In questo quadro si colloca, letteralmente, American Honey, opera ultima della filmmaker e prima ad essere girata interamente negli States. A Cannes 2016, dove ha ottenuto il Premio della Giuria, il film di Arnold gareggiava in concorso a fianco del franco-canadese Xavier Dolan (Grand Jury Prize con Juste la fin du monde), di cui non solo condivide il rifiuto delle identity politics festivaliere (“Non vorrei che i miei film fossero selezionati solo perchè sono una donna,” spiegava a Cannes 2012) ma riprende anche il formato 1:1, sdoganato nel 2014 da Mommy. Il quadrato, anche se statico, torna a significare a livello tematico l’imprigionamento degli strati più bassi e dimenticati della società (in questo caso l’America white trash), e a livello stilistico l’ibridazione della ritrattistica pittorica con la composizione fotografica à la Instagram.

Il piglio documentaristico della regia arnoldiana si esplicita proprio all’interno di questa forzatura formale, che insieme contiene e deflagra il senso di libertà fisica, emotiva e sociale ossessivamente agognato dalla sua protagonista, interpretata con sensazionale spontaneità dall’esordiente Sasha Lane. La lettura dell’aspect ratio 1:1 come traduzione visiva del mondo social dei millennials (i giovani nati negli anni 2000) serve dunque a comprendere il carattere etnografico del film di Arnold, la cui rappresentazione della Generazione Y passa non solo attraverso la costruzione geometrica dell’inquadratura, l’insistenza del primo piano, l’uso di una camera mobile, e l’improvvisazione recitativa, ma anche l’impianto sonoro di una sountrack che sembra lo shuffle di una playlist hip hop su Spotify. 

Il paragone narrativo più ovvio si impone tuttavia non già con Mommy, quanto piuttosto con il capolavoro venerato-detestato di Harmony Korine, Spring Breakers, seppure con un caveat abissale. Laddove la provocazione kitsch di Korine coglieva la traiettoria discendente di quattro collegiali sbandate verso l’inferno della perdizione attraverso la presenza autoriale di un obiettivo fortemente maschile e voyeuristico, American Honey racconta il viaggio di formazione femminile accorciando all’inverosimile la distanza tra la macchina da presa e la soggettività della sua protagonista, al punto da rendere le due perfettamente coincidenti. 

A differenza del James Franco pimp di Spring Breakers, il personaggio di Shia LeBeouf—che pure lo interpreta con consueta sbruffoneria e convincente fragilità—non raggiunge gli stessi abissi di follia senza ritorno, e funziona piuttosto da sprone per Star e la sua presa di coscienza individuale.

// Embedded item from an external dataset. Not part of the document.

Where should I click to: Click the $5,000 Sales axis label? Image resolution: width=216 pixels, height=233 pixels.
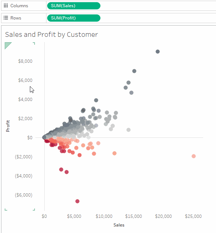coord(74,216)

La fotografia di Robbie Ryan, fedelissimo di Arnold fin da Wasp, avvolge allora la drammaticità del reale in una luce morbida e sensuale, che attinge al lirismo naturale più che all’artificialità urbana, e fa da corrispettivo visivo all’interiorità della protagonista. Rivelazione amorosa e maturazione sessuale si impastano in un racconto di scoperta di sé che é anche riscoperta di un Paese dimenticato, osservato da un finestrino e scandito dalle liriche del cantore della working class americana Bruce Springsteen e della country band Lady Antebellum (di cui la canzone del titolo).

È una storia, quella sceneggiata da Arnold, che non stigmatizza ma cerca di comprendere e accettare, di mostrare empatia verso chi si batte per sopravvivere (i giovani venditori) e disprezzo verso chi invece vorrebbe lucrare sull’ingenuità altrui (Krystal in primis, ma anche tutti gli archetipi di virilità frustrata che Star incontra sulla sua strada). Una storia che si dipana con coesione narrativa e stilistica, dipingendo un quadro lungo 162 minuti che pure sembrano esaurirsi troppo presto nella speranza lasciata dall’ultimo frammento di rinascita battesimale.